Task goal → Please copy the entries verbatim from their start up to and including the line containing "Image resolution: width=960".

START Data shown

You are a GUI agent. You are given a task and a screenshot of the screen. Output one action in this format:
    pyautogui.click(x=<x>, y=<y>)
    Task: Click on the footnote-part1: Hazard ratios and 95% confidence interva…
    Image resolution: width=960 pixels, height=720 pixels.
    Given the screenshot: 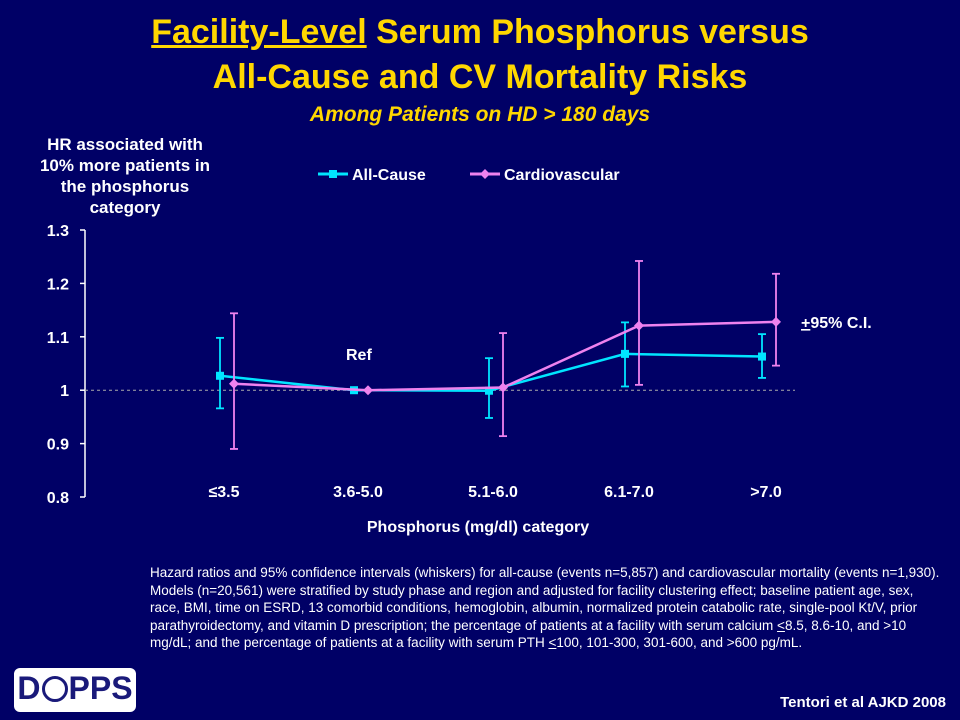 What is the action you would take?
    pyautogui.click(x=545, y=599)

END Data shown

Completed exercise →
You are a GUI agent. You are given a task and a screenshot of the screen. Output one action in this format:
    pyautogui.click(x=<x>, y=<y>)
    Task: Click on the footnote-part1: Hazard ratios and 95% confidence interva…
    Image resolution: width=960 pixels, height=720 pixels.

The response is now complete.